• _Exercise aim_: Copy out each line of the data that includes the string "computer".

• _The data_:
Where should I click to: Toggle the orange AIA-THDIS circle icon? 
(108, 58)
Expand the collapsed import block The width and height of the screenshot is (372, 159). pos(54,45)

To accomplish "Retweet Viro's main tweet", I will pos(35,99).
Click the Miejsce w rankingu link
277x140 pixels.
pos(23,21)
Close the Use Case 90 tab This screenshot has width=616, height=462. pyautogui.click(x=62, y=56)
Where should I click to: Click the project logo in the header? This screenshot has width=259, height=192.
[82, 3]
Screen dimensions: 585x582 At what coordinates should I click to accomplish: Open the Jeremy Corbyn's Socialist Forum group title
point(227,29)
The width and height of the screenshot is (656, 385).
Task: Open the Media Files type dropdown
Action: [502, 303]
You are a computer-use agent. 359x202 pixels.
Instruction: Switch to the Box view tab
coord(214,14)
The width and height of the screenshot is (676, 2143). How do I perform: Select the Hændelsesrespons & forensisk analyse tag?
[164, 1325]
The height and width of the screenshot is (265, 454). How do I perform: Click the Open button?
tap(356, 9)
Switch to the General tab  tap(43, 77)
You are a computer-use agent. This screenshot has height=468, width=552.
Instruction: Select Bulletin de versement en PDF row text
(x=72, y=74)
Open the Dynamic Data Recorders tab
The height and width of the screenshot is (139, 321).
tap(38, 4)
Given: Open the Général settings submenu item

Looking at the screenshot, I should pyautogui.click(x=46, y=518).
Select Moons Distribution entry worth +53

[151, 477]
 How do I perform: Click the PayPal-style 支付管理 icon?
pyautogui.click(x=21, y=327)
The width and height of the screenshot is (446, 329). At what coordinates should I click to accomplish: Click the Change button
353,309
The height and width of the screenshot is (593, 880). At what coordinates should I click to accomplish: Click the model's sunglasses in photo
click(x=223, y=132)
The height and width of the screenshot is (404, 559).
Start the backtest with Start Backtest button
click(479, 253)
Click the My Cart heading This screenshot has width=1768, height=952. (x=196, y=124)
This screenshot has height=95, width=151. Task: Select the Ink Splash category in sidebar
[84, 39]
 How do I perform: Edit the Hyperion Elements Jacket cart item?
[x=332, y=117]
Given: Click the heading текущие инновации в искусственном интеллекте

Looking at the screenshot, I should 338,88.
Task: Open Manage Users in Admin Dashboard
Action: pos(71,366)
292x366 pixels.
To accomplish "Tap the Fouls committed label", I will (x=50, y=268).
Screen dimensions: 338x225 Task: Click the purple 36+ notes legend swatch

• _Answer below_:
You are a computer-use agent. 359x202 pixels.
You are a computer-use agent. This screenshot has height=468, width=552.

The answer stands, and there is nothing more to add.